→ Activity
The lines to copy run from the one containing "Follow the @ASFSkyWalking Twitter link" to the last line of the entries; output those lines exactly and only them, without pictures.

→ Given information

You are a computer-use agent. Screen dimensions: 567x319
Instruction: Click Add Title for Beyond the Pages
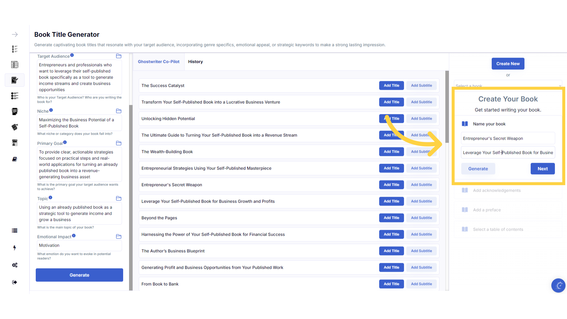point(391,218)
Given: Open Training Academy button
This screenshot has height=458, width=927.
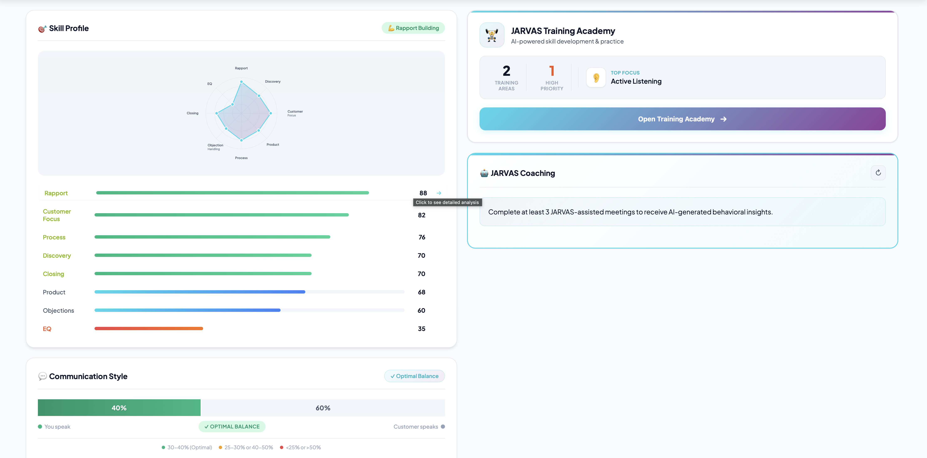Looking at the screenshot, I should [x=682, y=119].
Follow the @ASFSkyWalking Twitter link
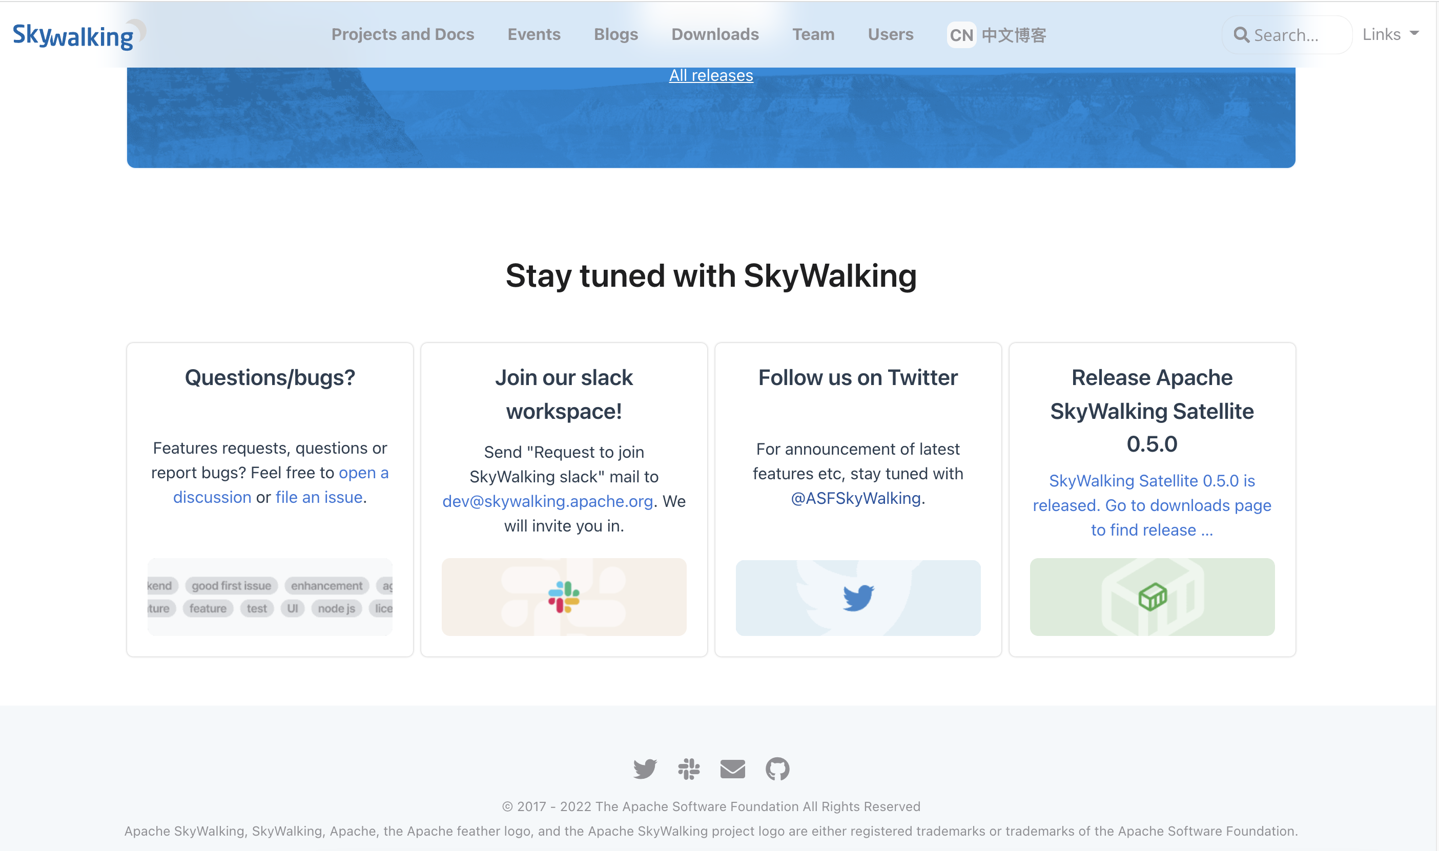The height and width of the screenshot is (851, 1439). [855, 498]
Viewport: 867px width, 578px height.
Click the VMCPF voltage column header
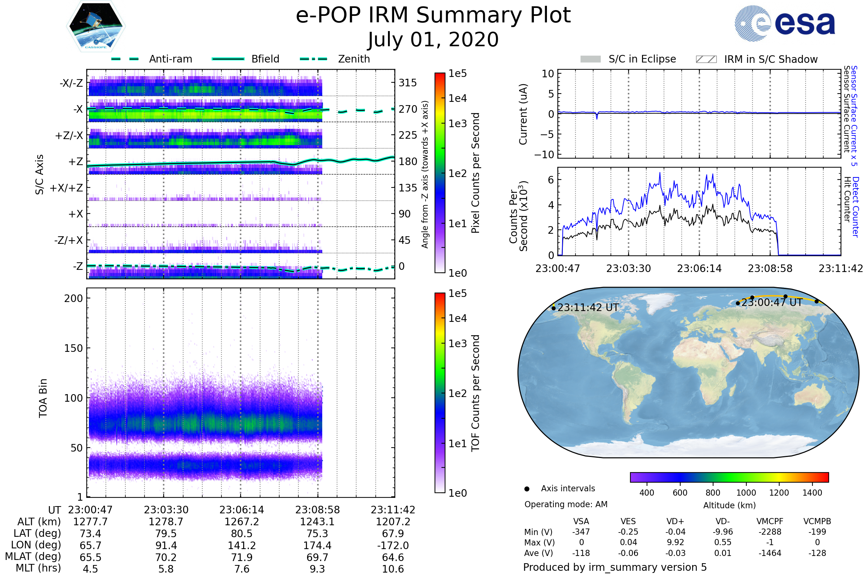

→ Written response
Follow the @ASFSkyWalking Twitter link
The height and width of the screenshot is (851, 1439). [855, 498]
Viewport: 867px width, 578px height.
Click the VMCPF voltage column header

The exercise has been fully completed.